Interested in being a Technical Reviewer?

[Edit: Thanks for all of the interest -- the review period is now closed.]

We're getting close to "content complete" of Windows PowerShell: The Definitive Guide. The next step is technical review, where we look for both high-level and low-level feedback on the content and structure.

Also, this is a book focused on administrators. While PowerShell uber-hackers are always appreciated, inexperience with PowerShell is extremely valuable, as well.

If you're interested in being a Technical Reviewer of the book, please let me know and I'll forward your information to O'Reilly. Feel free to leave a comment here, or click on the mail icon in the sidebar to the right.

12 Responses to “Interested in being a Technical Reviewer?”

  1. Tom Kirby-Green writes:

    I would love to be a technical reviewer. I’ve been using PowerShell as my cmd.exe shell replacement since its beta (monad days). I expect you’ve be inundated with offers to review – but hopefully you’ve got a few places left!

  2. John Ludlow writes:

    I’d be interested as well. Powershell code doesn’t always do what you’d expect, as I’ve found out. Some of these gotchas and workarounds for them are a must for any book on the subject.

  3. Brandon writes:

    I sent you an email. Thanks

  4. Mike Metzger writes:

    I would also be interested in reviewing the book – I’m still a powershell newbie…
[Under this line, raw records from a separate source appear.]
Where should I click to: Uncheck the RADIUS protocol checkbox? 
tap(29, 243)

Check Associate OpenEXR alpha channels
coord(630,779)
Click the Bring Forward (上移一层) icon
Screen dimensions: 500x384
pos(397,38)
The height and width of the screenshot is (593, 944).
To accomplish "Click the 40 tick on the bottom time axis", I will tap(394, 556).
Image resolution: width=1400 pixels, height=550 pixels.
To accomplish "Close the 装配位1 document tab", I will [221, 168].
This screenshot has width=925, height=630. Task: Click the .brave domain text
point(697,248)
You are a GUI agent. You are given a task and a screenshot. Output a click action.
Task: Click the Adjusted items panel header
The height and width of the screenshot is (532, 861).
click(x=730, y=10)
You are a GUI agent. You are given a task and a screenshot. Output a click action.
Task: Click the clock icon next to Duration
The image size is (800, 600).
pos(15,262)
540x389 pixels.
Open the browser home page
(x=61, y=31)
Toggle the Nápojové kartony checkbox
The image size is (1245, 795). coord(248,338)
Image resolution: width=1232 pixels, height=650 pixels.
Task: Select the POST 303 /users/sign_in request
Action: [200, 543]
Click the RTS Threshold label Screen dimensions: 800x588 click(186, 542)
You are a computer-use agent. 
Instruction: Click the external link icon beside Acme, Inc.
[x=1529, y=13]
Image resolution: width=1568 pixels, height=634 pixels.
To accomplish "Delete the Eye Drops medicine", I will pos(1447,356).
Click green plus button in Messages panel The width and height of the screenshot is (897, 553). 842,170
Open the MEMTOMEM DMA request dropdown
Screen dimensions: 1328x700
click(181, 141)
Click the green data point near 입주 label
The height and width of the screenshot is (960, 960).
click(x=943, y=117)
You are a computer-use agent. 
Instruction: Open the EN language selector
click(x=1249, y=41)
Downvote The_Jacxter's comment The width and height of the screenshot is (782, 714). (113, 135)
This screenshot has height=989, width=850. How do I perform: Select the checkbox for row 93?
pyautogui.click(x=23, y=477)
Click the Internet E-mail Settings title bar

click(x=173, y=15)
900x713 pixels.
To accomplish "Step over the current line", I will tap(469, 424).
  5. Vinicius Canto [MVP] writes:

    Hi Lee,

    I would like to review the book too… I have read another book, Powershell Quick Reference, an posted some comments for Brazilian IT Pro community.


    Vinicius Canto
    MVP Scripting

  6. Debbie Timmins writes:

    Hello Lee,

    If you still require help to review the book, I would be interested too. I am trying to use PowerShell as a tool at work. The quicker I can get to speed with it, the more time I will have to learn more.

    Kind regards,

  7. Bill Foster writes:

    If your still looking for help reviewing your book I’d love to. I am a novice with powershell but am getting better everyday. I have read the first Oreilly book Monad by Andy Oakley but need some in depth examples and ideas. It looks like your book would provide that.


  8. Desmond Lee writes:

    I would appreciate the opportunity to review this book as I am working a lot with PowerShell, both professionaly as a consultant and part of delivery as an MCT.

    Thanks for the great work leeholmes!


  9. Scott Stonehouse writes:

    I’d like to help you out with the book. I know a bit about it, since I pay attention to Hanselman, etc. But I have not downloaded or played with it yet. So I’m definitely new to PowerShell. I’m really a SQL Server guy at the moment.

  10. Stelios Tzivakis writes:

    I would love to participate. I ‘ ve been using powershell for quite a long now. I ‘ ve written a lot of utilities and a BCD clock ising Windows Forms (just for fun to see how invoking win32 apis really works and of cource delegates for the winform events).
    I’ve read Bayettes book also.

  11. Alan Hasty writes:

    If you’re still looking for reviewers, I’d be interested. I’ve been scripting in unix for years and have recently begun to learn more about the Microsoft environment/tools.

  12. Jason Irwin writes:

    I guess i am too late, but i am a novice with powershell and am very much looking forward to learning. i’d be happy to be involved.